Posted By: Karon Velau (email)
Date: 8/28/2020 at 22:51:02

George Warnock
(April 12, 1864 – November 29, 1924)

Ida Grove Pioneer, Ida Grove, Iowa, Thurs., Feb. 9, 1882, p.5
MARRIED – Feb. 8, 1882, at the residence of A. E. Smith, officiating clergyman, Mr. George Warnock and Miss Alice Warren, both of Battle Creek, Ia.

Battle Creek Times, Battle Creek, Iowa, Thurs., May 15, 1884, p.1
Garfield Shavings – Mr. George Warnock was compelled to resign his position on the rail road at Sioux City on account of sickness. He has returned home and now contemplates erecting buildings on his farm in section 19.

Maple Valley Era, Ida Grove, Iowa, Thurs., June 5, 1884, p.2
Garfield Gatherings [Garfield Township of Ida County, Iowa] – Mr. George Warnock has built a fine residence on his farm. Mr. W. has, during the last few months, improved in health very much.

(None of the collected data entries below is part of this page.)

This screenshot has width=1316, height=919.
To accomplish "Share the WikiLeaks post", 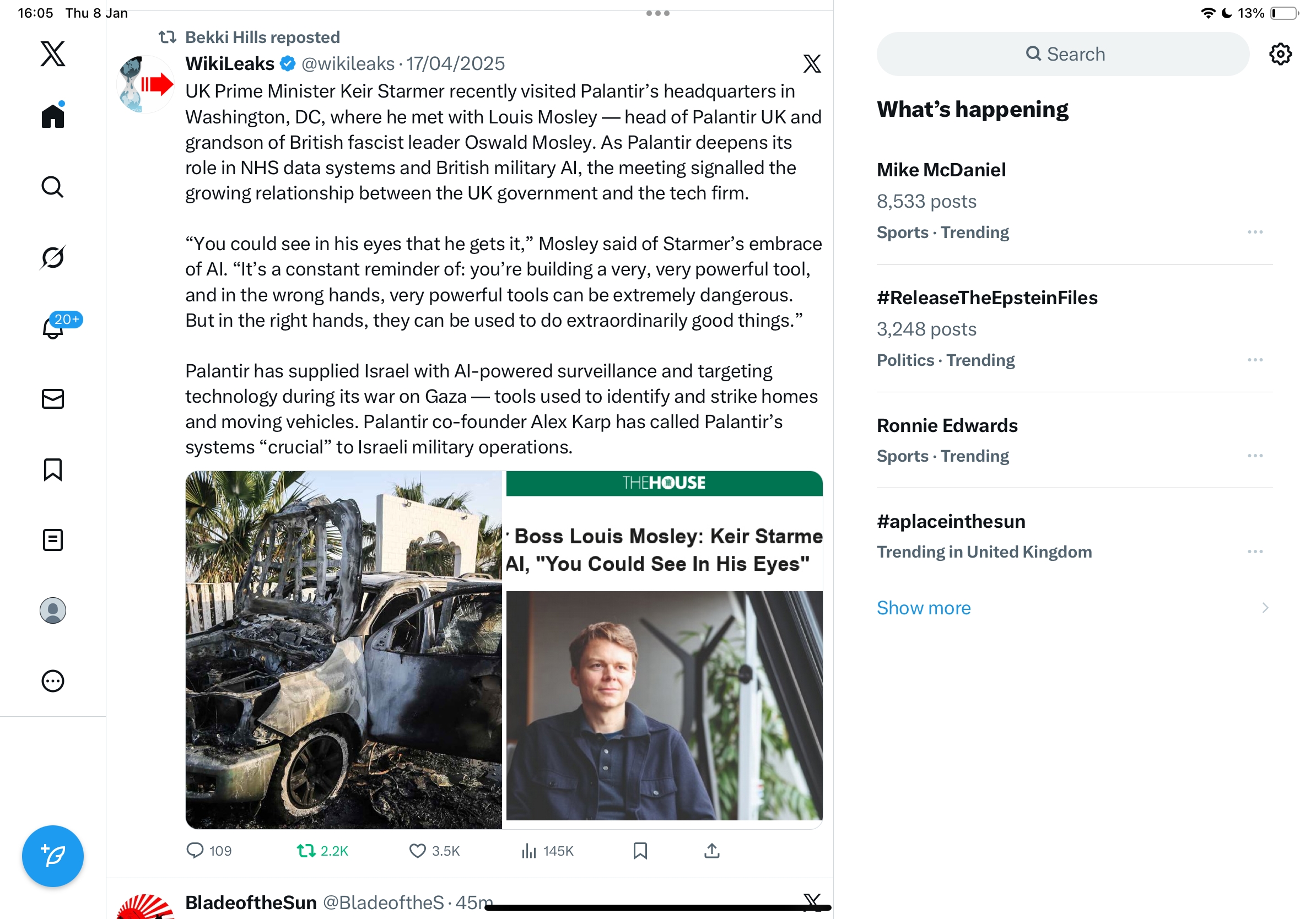I will (711, 851).
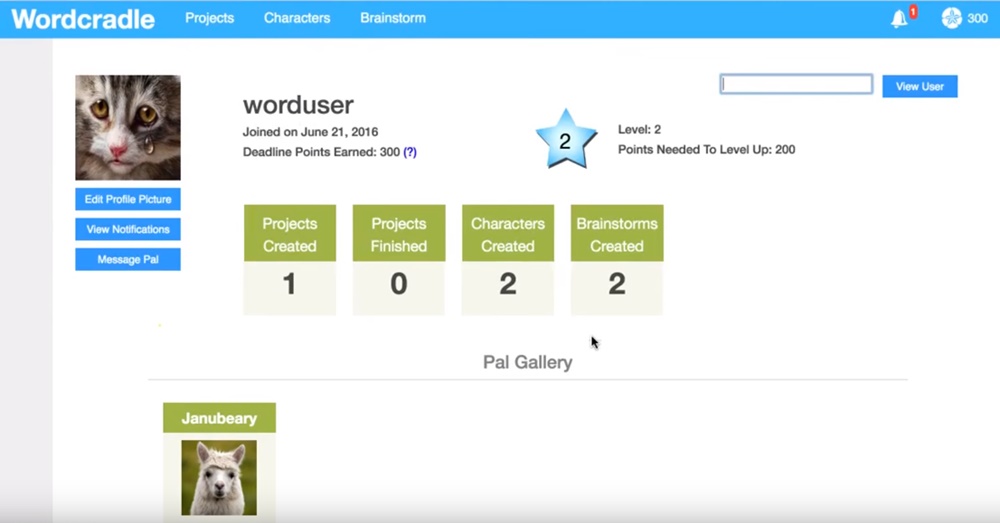Click the points coin icon in header
The image size is (1000, 523).
(x=951, y=18)
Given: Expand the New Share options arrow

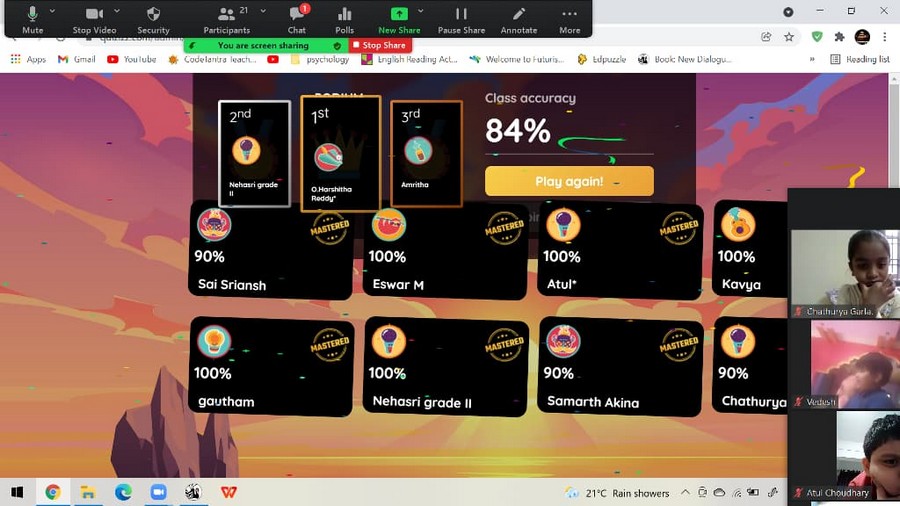Looking at the screenshot, I should (x=421, y=11).

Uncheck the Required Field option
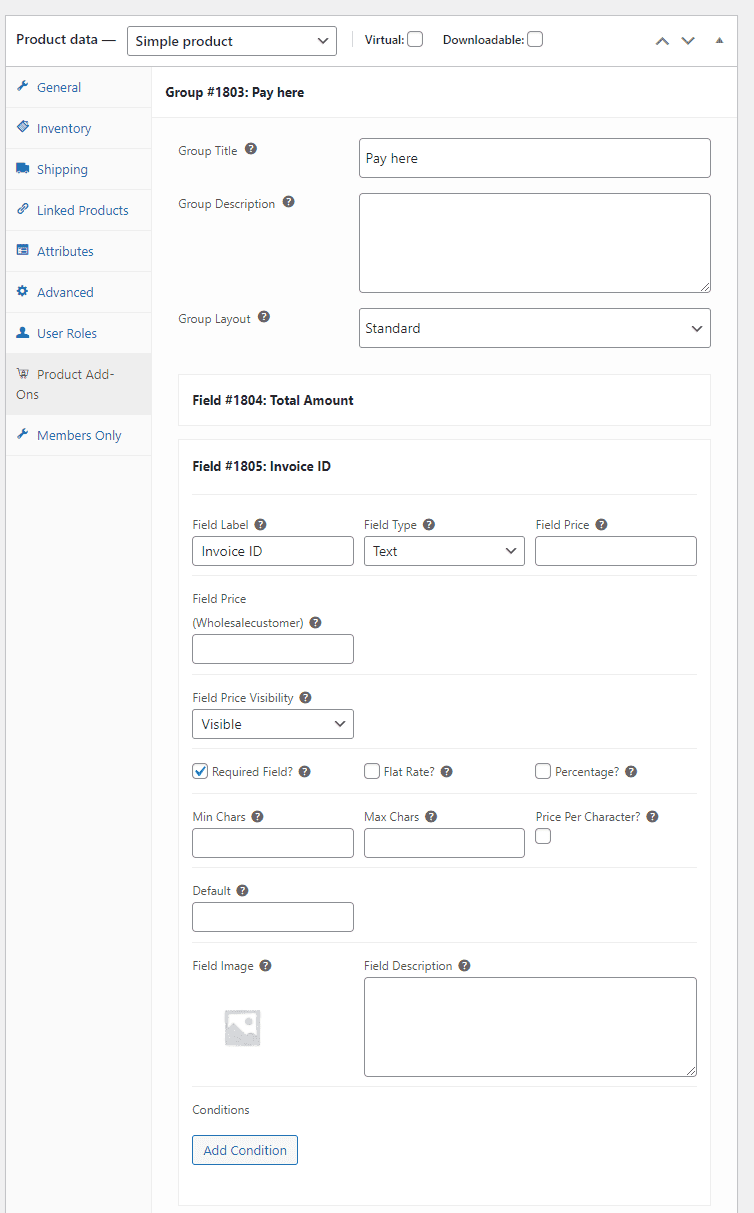point(200,771)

Ida County Pioneer, Ida Grove, Iowa, Thurs., June 26, 1884, p.3
Garfield Notes – The trustees met last Monday and appointed George Warnock, road Supervisor in district No. 4.

Ida County Pioneer, Ida Grove, Iowa, Thurs., March 26, 1885, p.2
Garfield Township – George Warnock made a trip to Carroll last week.

Battle Creek Times, Battle Creek, Iowa, Thurs., April 25, 1895, p.1
George Warnock, of Lincoln, Nebr., spent Sunday in town [Battle Creek, Iowa], the guest of his brothers.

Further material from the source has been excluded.